Saved data entries:
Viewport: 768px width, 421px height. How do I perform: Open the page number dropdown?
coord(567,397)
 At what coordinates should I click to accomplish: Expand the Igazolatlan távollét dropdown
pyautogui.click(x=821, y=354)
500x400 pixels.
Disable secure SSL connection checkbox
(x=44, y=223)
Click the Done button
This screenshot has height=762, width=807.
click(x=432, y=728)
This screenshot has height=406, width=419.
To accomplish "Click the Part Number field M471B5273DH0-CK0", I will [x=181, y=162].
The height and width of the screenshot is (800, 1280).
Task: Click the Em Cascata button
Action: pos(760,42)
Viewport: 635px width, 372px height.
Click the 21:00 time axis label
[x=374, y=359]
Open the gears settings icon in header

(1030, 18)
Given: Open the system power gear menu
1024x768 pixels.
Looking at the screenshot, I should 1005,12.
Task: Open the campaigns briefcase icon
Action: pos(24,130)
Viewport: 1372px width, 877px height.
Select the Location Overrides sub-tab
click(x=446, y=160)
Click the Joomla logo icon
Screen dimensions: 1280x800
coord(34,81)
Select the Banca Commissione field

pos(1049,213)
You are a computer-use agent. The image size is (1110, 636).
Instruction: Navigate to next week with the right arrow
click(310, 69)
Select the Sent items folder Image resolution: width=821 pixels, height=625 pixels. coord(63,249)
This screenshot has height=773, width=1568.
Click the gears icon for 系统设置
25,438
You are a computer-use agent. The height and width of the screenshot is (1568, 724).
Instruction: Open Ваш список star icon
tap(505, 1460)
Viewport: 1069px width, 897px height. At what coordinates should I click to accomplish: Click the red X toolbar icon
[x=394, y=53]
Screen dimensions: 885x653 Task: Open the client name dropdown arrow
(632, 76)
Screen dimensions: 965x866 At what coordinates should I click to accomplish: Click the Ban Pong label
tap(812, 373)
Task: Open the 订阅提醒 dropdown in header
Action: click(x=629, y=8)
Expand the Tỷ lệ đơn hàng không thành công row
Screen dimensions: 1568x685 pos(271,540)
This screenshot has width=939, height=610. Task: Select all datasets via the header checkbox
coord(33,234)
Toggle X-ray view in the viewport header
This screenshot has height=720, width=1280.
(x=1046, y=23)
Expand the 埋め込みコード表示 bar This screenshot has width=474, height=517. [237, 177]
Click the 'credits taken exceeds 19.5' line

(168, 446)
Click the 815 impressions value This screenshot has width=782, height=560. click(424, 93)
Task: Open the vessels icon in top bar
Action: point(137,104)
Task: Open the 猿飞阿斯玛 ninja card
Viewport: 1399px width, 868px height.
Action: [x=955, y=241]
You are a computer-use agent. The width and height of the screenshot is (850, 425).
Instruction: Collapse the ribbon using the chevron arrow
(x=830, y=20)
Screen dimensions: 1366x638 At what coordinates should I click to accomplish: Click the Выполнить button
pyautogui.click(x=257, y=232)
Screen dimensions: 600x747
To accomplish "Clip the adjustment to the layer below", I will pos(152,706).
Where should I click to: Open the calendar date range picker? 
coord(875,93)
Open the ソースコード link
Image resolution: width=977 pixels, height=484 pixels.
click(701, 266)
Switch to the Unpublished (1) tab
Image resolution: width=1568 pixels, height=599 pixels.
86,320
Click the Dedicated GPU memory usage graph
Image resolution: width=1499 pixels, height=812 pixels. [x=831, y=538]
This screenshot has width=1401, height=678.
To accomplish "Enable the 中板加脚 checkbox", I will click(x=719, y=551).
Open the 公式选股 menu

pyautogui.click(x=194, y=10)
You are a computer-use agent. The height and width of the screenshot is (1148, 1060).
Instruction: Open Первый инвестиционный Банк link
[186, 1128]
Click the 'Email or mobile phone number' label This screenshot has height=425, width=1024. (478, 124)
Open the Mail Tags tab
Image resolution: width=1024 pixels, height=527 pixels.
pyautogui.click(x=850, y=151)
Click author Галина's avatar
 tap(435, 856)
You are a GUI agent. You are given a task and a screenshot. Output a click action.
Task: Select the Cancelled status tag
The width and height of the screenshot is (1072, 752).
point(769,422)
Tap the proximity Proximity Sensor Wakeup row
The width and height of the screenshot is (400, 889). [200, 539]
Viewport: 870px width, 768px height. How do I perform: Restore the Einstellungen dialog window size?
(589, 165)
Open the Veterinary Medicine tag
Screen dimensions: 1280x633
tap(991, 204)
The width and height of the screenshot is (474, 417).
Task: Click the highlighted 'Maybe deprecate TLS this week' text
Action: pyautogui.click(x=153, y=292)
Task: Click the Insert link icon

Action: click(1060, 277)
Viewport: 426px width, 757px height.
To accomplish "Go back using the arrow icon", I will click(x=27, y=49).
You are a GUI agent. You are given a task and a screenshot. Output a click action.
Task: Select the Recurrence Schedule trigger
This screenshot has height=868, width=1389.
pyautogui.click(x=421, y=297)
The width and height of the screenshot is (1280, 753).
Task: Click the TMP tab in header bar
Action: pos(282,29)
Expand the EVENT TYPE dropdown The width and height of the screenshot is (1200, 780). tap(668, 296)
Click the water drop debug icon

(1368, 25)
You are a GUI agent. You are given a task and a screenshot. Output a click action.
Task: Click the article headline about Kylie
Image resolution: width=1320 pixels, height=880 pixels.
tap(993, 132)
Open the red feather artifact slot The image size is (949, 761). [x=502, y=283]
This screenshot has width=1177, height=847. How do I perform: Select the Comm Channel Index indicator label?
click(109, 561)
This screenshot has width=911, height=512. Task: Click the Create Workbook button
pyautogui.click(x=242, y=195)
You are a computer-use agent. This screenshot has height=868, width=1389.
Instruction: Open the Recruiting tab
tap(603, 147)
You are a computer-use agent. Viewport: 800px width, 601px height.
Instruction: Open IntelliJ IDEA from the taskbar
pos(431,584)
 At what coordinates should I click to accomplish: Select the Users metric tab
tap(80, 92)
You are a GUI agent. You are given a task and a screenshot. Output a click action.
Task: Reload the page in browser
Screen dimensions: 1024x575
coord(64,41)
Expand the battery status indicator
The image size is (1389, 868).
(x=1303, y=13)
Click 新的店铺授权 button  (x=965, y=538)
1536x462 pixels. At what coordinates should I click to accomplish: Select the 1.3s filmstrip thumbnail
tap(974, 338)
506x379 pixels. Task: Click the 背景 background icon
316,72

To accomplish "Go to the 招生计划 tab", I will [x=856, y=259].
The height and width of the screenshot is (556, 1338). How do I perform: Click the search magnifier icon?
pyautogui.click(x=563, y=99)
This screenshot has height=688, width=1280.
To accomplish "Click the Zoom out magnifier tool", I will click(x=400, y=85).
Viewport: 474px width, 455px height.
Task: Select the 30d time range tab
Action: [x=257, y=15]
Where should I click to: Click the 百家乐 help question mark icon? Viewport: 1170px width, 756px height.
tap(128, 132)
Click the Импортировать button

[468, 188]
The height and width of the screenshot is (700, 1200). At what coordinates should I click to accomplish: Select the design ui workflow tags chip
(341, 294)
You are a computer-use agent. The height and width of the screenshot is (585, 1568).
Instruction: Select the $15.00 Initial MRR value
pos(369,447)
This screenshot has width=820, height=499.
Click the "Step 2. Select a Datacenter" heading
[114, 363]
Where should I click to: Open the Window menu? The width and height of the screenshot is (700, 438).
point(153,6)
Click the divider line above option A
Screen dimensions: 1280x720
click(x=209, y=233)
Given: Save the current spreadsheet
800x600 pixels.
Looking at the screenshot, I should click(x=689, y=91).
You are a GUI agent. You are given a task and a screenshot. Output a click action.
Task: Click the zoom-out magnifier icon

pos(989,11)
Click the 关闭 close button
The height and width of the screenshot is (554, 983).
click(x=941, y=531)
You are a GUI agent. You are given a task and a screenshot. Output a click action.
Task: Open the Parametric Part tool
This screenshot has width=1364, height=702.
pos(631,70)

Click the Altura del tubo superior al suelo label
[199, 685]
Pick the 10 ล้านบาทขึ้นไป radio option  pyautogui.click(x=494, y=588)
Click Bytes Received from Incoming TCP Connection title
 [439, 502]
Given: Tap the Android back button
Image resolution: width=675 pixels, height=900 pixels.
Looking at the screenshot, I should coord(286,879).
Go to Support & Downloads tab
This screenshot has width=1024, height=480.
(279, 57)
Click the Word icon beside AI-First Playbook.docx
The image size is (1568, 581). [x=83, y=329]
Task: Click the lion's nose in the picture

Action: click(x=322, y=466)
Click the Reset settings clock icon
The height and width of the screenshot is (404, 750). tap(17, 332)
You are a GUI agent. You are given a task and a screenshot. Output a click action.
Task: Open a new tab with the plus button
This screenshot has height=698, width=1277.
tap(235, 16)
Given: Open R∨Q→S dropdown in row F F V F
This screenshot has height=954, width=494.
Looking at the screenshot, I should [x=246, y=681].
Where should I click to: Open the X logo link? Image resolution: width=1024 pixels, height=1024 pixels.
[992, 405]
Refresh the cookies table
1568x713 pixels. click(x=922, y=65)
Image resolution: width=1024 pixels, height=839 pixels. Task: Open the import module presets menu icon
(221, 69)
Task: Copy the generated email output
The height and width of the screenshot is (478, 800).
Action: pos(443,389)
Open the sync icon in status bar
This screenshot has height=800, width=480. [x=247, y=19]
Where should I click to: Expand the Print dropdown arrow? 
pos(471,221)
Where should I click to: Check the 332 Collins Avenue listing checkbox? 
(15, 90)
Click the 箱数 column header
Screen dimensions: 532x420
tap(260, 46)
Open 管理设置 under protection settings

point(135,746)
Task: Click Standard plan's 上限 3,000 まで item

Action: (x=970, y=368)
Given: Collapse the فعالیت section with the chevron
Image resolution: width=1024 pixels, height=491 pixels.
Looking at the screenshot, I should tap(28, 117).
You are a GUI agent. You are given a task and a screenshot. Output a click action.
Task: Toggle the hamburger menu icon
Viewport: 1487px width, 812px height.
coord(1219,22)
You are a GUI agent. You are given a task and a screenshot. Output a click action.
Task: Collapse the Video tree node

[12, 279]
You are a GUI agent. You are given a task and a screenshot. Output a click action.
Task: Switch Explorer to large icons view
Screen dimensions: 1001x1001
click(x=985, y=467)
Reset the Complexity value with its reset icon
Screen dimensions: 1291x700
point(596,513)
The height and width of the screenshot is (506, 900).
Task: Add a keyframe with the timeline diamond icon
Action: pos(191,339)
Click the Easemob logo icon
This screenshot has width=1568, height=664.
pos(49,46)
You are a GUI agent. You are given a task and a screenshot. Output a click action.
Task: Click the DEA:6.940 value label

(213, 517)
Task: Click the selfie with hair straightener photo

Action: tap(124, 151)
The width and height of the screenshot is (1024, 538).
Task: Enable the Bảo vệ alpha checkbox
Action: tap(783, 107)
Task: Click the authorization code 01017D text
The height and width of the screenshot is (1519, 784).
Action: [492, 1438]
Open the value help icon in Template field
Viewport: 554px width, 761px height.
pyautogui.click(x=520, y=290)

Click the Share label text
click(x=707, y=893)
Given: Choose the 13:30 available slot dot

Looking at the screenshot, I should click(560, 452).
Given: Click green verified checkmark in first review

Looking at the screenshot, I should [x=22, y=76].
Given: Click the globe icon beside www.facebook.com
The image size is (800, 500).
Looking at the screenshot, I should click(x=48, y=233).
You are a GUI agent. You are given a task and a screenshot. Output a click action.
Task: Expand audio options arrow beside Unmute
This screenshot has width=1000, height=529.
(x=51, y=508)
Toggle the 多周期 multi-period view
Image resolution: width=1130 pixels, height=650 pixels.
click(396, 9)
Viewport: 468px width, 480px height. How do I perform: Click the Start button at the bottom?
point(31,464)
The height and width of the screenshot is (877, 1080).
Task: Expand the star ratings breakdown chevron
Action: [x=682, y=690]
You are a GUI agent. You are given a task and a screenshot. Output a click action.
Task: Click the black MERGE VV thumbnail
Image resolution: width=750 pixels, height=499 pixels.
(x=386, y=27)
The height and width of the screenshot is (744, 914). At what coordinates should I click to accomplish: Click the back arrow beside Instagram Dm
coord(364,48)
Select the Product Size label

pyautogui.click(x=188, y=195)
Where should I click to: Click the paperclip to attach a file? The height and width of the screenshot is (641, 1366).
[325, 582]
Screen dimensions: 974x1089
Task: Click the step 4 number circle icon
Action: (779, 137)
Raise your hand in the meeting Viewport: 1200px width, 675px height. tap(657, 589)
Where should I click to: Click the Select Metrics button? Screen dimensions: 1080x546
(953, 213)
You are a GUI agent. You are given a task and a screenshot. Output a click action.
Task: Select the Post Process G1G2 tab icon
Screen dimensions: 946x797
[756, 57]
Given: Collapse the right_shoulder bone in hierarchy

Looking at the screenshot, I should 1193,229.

Task directions:
Each line from the first line of the entries up to and including the line containing "Viewport: 1372px width, 877px height." should be transcribed exactly, with all other lines left out.

Solution for this exercise:
Viewport: 768px width, 421px height. How do I perform: Open the page number dropdown?
coord(567,397)
 At what coordinates should I click to accomplish: Expand the Igazolatlan távollét dropdown
pyautogui.click(x=821, y=354)
500x400 pixels.
Disable secure SSL connection checkbox
(x=44, y=223)
Click the Done button
This screenshot has height=762, width=807.
click(x=432, y=728)
This screenshot has height=406, width=419.
To accomplish "Click the Part Number field M471B5273DH0-CK0", I will [x=181, y=162].
The height and width of the screenshot is (800, 1280).
Task: Click the Em Cascata button
Action: pos(760,42)
Viewport: 635px width, 372px height.
Click the 21:00 time axis label
[x=374, y=359]
Open the gears settings icon in header

(1030, 18)
Given: Open the system power gear menu
1024x768 pixels.
Looking at the screenshot, I should 1005,12.
Task: Open the campaigns briefcase icon
Action: pos(24,130)
Viewport: 1372px width, 877px height.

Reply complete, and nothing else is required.